Feature stores are an important new concept in data science and machine-learning. They provide a way to organise much of the data preparation required when building a machine-learning model, and do it in a way that is repeatable and easy to deploy. They make data scientists more productive, and ease the path between research and production. We think they will be particularly useful when applied to time-series problems such as forecasting.
The bird’s-nest of code
Most data scientists have been there. A new project starts with neatly organised datasets and a set of scripts to train models and generate predictions from new data. As the project progresses, things get more complicated: extra datasets get bolted on, existing data modified and transformed, new ideas tested. Eventually we end up with a bird’s-nest of scripts and notebooks — and a massive task ahead of us if we want to turn this model into a production-ready system.

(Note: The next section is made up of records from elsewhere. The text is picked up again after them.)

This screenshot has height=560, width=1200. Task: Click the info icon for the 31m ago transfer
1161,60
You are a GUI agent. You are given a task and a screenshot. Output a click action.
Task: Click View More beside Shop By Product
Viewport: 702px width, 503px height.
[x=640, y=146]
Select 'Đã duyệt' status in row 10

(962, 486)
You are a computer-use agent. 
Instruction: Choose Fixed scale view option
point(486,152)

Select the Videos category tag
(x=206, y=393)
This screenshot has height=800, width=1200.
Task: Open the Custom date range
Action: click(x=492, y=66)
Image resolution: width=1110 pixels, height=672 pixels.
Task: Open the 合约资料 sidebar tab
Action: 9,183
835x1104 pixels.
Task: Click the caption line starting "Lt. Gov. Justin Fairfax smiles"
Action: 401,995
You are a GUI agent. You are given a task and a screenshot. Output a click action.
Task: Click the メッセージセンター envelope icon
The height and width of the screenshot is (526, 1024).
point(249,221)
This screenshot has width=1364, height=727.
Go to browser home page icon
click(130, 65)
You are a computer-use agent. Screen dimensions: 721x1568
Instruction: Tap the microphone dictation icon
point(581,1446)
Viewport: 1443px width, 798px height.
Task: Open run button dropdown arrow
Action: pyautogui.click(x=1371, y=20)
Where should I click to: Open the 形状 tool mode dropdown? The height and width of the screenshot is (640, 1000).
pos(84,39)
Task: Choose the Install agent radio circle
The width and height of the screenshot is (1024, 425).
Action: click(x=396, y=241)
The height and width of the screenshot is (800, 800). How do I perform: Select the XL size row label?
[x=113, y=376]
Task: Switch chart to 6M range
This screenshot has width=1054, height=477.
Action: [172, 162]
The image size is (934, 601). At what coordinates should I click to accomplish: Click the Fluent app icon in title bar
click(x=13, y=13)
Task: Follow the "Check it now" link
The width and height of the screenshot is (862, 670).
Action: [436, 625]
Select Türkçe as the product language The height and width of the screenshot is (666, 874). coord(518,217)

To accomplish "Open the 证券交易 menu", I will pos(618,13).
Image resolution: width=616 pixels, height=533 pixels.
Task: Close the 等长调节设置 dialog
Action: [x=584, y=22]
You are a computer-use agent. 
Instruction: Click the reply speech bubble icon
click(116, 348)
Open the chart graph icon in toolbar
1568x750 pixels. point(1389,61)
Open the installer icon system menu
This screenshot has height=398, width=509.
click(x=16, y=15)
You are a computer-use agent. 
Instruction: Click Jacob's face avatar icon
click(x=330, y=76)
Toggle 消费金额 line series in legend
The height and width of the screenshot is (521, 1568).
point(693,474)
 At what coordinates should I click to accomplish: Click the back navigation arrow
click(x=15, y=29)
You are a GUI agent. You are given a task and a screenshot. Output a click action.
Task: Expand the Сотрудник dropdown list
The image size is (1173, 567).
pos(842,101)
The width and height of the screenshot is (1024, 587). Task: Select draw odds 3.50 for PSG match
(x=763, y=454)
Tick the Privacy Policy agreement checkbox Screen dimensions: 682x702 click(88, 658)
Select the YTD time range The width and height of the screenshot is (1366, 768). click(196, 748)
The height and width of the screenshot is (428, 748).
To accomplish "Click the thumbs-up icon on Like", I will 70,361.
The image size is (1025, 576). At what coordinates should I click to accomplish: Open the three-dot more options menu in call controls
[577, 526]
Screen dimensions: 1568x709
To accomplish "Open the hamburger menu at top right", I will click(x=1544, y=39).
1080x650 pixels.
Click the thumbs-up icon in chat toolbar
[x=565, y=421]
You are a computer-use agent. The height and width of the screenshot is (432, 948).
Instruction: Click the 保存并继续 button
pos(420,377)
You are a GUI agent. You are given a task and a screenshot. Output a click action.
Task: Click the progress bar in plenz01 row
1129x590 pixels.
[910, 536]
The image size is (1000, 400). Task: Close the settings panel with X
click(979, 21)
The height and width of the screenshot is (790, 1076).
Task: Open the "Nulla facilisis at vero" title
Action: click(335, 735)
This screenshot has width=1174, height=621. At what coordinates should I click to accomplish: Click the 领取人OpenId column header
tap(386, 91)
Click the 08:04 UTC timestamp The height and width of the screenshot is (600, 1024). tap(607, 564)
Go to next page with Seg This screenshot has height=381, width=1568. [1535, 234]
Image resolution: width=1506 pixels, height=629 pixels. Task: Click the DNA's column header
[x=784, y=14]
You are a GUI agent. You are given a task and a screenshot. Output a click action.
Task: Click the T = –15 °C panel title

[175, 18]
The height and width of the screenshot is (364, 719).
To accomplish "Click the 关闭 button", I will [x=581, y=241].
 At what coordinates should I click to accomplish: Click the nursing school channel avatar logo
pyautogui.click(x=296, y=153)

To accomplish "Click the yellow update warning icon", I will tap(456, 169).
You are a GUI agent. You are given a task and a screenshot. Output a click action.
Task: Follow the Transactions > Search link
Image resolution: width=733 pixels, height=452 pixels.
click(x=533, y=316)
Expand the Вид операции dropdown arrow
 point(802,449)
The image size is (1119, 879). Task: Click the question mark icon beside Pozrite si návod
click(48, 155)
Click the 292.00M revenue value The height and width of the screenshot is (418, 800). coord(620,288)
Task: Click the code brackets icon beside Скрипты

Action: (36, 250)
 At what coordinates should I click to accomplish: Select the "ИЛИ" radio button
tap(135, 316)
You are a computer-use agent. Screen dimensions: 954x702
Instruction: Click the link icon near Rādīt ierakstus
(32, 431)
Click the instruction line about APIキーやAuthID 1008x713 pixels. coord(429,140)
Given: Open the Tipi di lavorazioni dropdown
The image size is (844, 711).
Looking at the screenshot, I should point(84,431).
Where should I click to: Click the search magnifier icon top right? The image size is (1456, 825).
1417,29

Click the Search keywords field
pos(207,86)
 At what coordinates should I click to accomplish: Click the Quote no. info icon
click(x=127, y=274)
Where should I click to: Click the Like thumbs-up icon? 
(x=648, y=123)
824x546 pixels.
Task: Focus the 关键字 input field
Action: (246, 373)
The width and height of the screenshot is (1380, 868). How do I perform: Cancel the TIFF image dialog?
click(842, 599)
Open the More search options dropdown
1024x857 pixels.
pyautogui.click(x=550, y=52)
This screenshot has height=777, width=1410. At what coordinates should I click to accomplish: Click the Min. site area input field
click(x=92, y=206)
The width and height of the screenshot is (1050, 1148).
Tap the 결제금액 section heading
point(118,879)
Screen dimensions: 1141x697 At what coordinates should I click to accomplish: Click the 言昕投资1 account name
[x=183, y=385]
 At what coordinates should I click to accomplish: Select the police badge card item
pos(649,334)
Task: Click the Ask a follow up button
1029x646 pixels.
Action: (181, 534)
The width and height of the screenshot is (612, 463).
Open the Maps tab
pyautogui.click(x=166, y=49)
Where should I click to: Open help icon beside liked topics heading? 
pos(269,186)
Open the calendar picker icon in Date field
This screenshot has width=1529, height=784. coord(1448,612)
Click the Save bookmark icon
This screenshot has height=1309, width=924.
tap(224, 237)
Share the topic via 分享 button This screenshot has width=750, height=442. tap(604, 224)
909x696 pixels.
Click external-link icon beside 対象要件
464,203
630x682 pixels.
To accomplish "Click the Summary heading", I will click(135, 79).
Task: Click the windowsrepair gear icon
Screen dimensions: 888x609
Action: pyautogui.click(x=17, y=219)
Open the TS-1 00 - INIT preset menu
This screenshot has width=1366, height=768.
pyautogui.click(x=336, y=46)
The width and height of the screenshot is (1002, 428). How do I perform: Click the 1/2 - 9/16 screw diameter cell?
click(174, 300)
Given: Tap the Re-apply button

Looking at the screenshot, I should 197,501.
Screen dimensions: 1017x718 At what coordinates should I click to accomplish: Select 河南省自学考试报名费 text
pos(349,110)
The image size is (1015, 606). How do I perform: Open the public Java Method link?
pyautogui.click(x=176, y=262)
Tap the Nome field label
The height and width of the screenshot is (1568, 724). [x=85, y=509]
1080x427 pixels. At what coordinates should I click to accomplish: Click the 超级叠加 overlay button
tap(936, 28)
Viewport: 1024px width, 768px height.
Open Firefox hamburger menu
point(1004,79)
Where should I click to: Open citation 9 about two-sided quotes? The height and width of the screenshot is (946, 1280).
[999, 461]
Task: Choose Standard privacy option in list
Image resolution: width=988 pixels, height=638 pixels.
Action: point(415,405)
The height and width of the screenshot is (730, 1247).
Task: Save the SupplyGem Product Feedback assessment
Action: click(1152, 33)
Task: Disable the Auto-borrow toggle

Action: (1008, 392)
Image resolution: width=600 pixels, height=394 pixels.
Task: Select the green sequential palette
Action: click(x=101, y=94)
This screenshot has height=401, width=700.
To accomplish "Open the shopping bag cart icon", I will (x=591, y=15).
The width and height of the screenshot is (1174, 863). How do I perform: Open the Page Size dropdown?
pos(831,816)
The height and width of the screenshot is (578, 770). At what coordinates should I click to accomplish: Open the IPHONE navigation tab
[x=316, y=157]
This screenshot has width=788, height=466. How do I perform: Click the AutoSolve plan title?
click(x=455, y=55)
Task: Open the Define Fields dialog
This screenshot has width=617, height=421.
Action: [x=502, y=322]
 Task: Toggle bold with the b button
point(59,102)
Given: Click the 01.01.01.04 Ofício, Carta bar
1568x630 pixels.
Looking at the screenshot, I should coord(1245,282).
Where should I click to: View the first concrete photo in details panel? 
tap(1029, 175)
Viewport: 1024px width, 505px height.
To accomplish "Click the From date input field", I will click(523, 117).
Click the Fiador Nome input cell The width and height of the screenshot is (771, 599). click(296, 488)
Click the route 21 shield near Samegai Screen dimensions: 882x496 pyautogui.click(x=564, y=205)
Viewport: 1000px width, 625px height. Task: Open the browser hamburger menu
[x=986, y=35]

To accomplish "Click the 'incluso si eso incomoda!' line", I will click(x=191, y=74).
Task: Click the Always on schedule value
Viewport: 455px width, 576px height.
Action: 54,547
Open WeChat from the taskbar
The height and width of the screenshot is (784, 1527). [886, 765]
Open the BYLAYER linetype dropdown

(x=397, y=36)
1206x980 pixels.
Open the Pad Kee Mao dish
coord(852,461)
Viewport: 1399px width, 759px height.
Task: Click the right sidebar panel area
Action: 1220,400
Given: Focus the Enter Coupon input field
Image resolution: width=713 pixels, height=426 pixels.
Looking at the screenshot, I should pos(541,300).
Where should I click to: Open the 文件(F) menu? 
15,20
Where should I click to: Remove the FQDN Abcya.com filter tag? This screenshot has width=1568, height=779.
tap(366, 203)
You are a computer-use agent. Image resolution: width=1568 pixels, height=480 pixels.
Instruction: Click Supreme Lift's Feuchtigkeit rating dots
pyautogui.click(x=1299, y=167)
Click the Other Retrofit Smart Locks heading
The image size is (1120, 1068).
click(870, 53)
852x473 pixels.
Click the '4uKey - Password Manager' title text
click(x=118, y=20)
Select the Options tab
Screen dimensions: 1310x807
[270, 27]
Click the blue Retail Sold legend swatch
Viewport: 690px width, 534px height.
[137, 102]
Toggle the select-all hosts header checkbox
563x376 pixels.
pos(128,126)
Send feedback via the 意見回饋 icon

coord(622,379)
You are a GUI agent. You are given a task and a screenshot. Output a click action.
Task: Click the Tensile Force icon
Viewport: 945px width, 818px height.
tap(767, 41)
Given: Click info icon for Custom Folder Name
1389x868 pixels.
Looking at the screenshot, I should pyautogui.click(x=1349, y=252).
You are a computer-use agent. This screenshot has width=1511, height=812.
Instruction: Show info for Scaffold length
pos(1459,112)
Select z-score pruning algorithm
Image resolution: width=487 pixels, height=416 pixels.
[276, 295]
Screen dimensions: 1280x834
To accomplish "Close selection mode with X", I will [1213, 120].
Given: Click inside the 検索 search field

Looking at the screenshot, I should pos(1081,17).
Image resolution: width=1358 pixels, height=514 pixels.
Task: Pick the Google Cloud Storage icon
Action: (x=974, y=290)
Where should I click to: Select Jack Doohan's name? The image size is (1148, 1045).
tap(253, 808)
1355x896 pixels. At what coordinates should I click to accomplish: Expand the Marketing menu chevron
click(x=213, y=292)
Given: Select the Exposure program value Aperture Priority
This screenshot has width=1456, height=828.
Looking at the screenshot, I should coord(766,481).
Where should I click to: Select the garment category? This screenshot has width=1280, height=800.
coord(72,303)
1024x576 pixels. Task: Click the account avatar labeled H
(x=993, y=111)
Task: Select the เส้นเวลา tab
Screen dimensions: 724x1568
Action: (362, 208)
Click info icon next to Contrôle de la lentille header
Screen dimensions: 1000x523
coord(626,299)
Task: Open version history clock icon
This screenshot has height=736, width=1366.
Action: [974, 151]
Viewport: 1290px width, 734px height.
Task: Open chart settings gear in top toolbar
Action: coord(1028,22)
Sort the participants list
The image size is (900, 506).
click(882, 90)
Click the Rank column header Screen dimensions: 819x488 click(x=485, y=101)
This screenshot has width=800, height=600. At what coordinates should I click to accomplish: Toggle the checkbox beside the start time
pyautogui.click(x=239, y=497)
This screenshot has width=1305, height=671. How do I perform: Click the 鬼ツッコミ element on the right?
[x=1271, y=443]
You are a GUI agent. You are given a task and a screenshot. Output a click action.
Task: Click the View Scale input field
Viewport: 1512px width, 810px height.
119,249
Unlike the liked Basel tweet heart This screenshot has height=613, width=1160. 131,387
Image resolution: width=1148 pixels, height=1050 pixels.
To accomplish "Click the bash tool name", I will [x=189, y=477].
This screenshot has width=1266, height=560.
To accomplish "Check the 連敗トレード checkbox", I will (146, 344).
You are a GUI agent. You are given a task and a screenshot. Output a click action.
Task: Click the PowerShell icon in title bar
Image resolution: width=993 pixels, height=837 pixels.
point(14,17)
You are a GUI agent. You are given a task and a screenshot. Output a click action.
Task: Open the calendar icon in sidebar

This is understandable: data science is an iterative process, and it is hard to know at the outset which datasets and features will be most useful. But this approach is problematic for three main reasons:
- They are hard to understand — pity the poor data scientist who has just joined the team and needs to understand how the model works;
- They are error-prone and difficult to debug; and
- It is difficult and time-consuming to turn the model into a real-world, production-ready system, because your engineering team will need to spend months understanding and implemented all of the different data transformations to feed data into the model.
Lack of data science tools
While a lot of attention has rightly gone into developing fantastic new algorithms and techniques for machine-learning, the ‘MLOps’ tools required to help data scientists and engineers build machine-learning systems have lagged behind.
Recently, however, feature stores have emerged as new concept to help prepare data for use in machine learning. Rather than simply storing raw data in a database, a feature store is a system that organises data into pre-engineered features, ready to feed straight into a machine learning model.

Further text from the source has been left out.